# WHAT TO DO
A - From the article on childhood cancer, reproduce the passage that starts with "New Delhi: The" and runs through "(DGHS), on Thursday.".
B - For each statement below, answer yes or no according to the article on childhood cancer, and quote the words of the article that decide it. (i) India records an estimated 75,000 new childhood cancer cases each year. (ii) Childhood cancer survival rates in India are above 60%. (iii) The 2022 Parliamentary Standing Committee recommendation called for a national policy that covers palliative care.

# SELECTED TEXT
◇ ◇ ◇ ◇

Friday, May 22


New Delhi: The Ministry of Health and Family Welfare is working with the Indian Council of Medical Research (ICMR) on a nationwide system for early detection and reporting of childhood cancer, including a possible registry and making the disease notifiable, amid concern over delayed diagnosis and low survival rates among children in India.

“One of the key priorities in childhood cancer care is early detection. Setting up a registry for childhood cancer and declaring it a notifiable disease is an issue. We are still working with ICMR on this. The aim is not to miss any patient,” said Leimapokpam Swasticharan, Deputy Director General, Directorate General of Health Services (DGHS), on Thursday.

The move comes as India records an estimated 75,000 new childhood cancer cases annually, while survival rates remain below 60%, according to experts and studies cited at a national workshop organised by the Indian Childhood Cancer Initiative (ICCI).

Calling childhood cancer a “low hanging fruit” in improving cancer survival outcomes, Dr Swasticharan said the government’s existing non-communicable disease (NCD) programme already includes a cancer component, but the immediate focus is on identifying children early and ensuring treatment support reaches them in time.

“The priority is that a childhood cancer patient should be detected early and get financial support and medical care,” he said.

He also suggested adopting successful district level models from Kerala and Tamil Nadu, including innovative financing mechanisms and community participation through self-help groups.

Former NITI Aayog Member (Health) Dr V.K. Paul said India’s biggest challenge is enabling families and frontline workers to recognise symptoms early enough for treatment to begin before the disease advances.

“If for childhood cancer the approach is a trigger that comes from the family based on care-seeking, then I have to enable families,” he said.

“Educating families, educating grassroots workers, educating even the doctors could be the way forward,” Dr Paul added, while advocating wider use of telemedicine, regional support systems and national helplines for continuing care.

Highlighting the role of Ayushman Bharat-Pradhan Mantri Jan Arogya Yojana (PM-JAY), Dr Paul said the scheme has become a critical support system for children requiring cancer treatment.

“This programme is huge, as you know, 60 crore people,” he said.

Doctors and public health experts also pushed for a dedicated National Childhood Cancer Programme and stronger global partnerships.

Dr Ramandeep Arora, paediatric oncologist at Max Hospital and governing council member of ICCI, said India already has the expertise and clinical infrastructure needed for treatment, but requires stronger policy backing to improve outcomes nationwide.

“A National Childhood Cancer Programme and an MoU with the WHO to make India a partner and focus country will further bring global best practices and technology to the country,” he said.

Dr Arora also pointed to a 2022 Parliamentary Standing Committee recommendation that called for a comprehensive national childhood cancer policy covering early diagnosis, shared care and integrated paediatric oncology palliative care.

◇ ◇ ◇ ◇

# Stored items
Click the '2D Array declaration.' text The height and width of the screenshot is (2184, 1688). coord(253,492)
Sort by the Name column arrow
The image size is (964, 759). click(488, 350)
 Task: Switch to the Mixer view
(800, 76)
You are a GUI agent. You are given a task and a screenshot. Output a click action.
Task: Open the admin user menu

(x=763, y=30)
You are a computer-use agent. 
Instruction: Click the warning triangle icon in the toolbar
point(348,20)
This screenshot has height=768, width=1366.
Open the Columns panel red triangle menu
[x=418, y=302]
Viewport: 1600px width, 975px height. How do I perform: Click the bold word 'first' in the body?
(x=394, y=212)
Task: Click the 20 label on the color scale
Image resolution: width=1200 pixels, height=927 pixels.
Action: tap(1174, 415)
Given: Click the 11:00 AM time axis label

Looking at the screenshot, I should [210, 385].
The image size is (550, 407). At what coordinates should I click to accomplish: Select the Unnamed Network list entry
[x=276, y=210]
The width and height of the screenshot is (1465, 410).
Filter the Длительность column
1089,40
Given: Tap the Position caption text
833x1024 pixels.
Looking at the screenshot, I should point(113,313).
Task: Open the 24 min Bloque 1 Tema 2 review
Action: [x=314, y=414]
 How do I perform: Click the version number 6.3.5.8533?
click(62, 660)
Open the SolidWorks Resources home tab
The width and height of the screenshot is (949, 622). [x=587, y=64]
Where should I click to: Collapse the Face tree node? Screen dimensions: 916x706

◇ ◇ ◇ ◇

# ANSWERS BY ITEM
A -
New Delhi: The Ministry of Health and Family Welfare is working with the Indian Council of Medical Research (ICMR) on a nationwide system for early detection and reporting of childhood cancer, including a possible registry and making the disease notifiable, amid concern over delayed diagnosis and low survival rates among children in India.

“One of the key priorities in childhood cancer care is early detection. Setting up a registry for childhood cancer and declaring it a notifiable disease is an issue. We are still working with ICMR on this. The aim is not to miss any patient,” said Leimapokpam Swasticharan, Deputy Director General, Directorate General of Health Services (DGHS), on Thursday.

B -
(i) Yes: "India records an estimated 75,000 new childhood cancer cases annually"
(ii) No: "survival rates remain below 60%"
(iii) Yes: "a comprehensive national childhood cancer policy covering early diagnosis, shared care and integrated paediatric oncology palliative care"